READING TEXT START

Reduce Chiller Lift
The most energy losses in a chiller is excess lift. Lift is determined by subtracting the temperature of the chilled water going out to your building from the temperature of the water that’s leaving the condenser to be cooled by a cooling tower or fans. The term lift can also be used to describe a chiller’s operating pressures in place of its temperatures.
Minimal investment strategy
The reduce lift algorithm used in the GCOP controller offers lower first cost versus competitor offerings that require extensive plant analysis, system modeling, control system and mechanical system upgrades.
Chilled water reset strategy to reduce Lift
The leaving chilled water temperature was traditionally fixed, usually somewhere around 44°F. The chilled water reset allows the temperature of the chilled water to be increased during part load conditions. This reduces the amount of work done by the chillers compressor.
Compressor work reduction
The increase in chilled water temperature results in an increase in evaporator pressure of the refrigerant. The compressor takes the refrigerant at the evaporator pressure then compresses it and increases its pressure to the condensers pressure, so the higher the evaporator pressure the less work the compressor needs to do to increase that pressure.

READING TEXT END

▸ **REQUEST 1**
Replace "GCOP controller" with "plant controller" in the chiller lift text, and give that part again, beginning at the words "Minimal investment strategy" and stopping after "the chillers compressor.".
▸ **REQUEST 2**
Carry on the chiller lift text from its final sentence.
The items have no connection to the chiller lift text.

EXTRACTED DATA START

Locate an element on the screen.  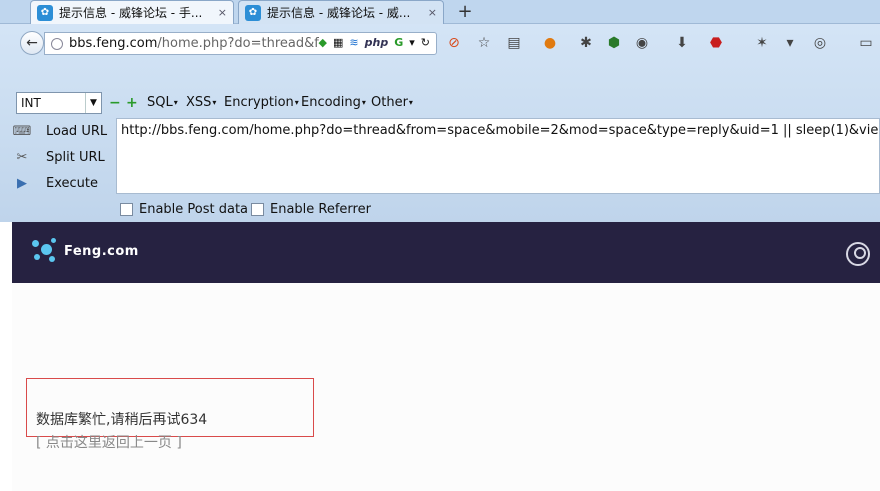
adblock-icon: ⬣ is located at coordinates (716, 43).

EXTRACTED DATA END
EXTRACTED DATA START

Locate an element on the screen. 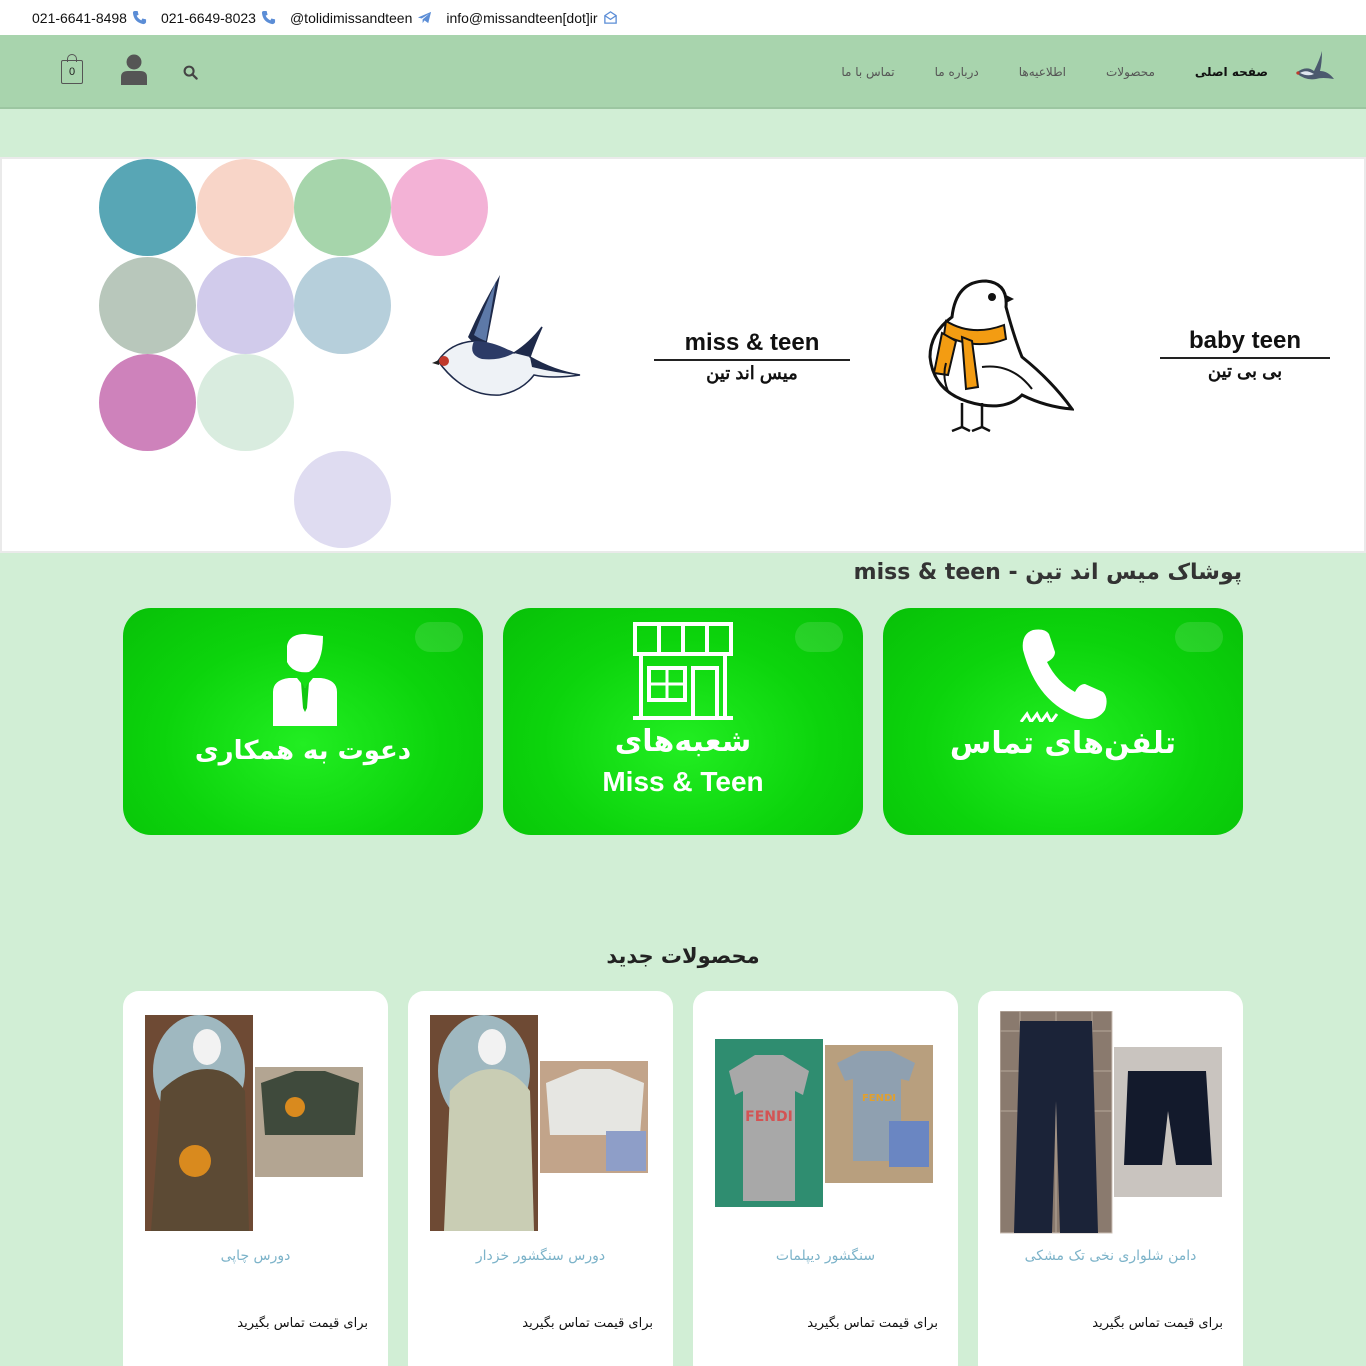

EXTRACTED DATA END

▸ **REPLY 1**
Minimal investment strategy
The reduce lift algorithm used in the plant controller offers lower first cost versus competitor offerings that require extensive plant analysis, system modeling, control system and mechanical system upgrades.
Chilled water reset strategy to reduce Lift
The leaving chilled water temperature was traditionally fixed, usually somewhere around 44°F. The chilled water reset allows the temperature of the chilled water to be increased during part load conditions. This reduces the amount of work done by the chillers compressor.

▸ **REPLY 2**
How GCOP Works
LCHWT Setpoint Reset
The GCOP optimizer controller is connected via Bacnet IP to the chiller control panel and resets the leaving chilled water temperature (LCHWT) setpoint in real time to an optimum value. To calculate this value, the GCOP starts learning the behavior of the chillers during different cool loads. The data used in this learning are: the ambient temperature, the entering chilled water temperature, the current leaving chilled water temperature setpoint, and the current chiller capacity. With this data, the control function is based on 4 basic components:
At a lower outside temperature, the setpoint can be increased and vice versa.
Current Cool Load
The cool load is proportional to the difference between the entering chilled water temperature and the leaving chilled water temperature setpoint. The setpoint value can be increased for lower cool load
This value is also proportional to the cool load and can define the magnitude of setpoint reset value.
Space Room Temperature
One or multiples space zone temperatures are monitored to limit the setpoint increased value.
Once evaluated the magnitude of the incidence of these four components on the setpoint, fuzzy logic is used to determine the center of mass and, with that result, get the best setpoint value for the current moment.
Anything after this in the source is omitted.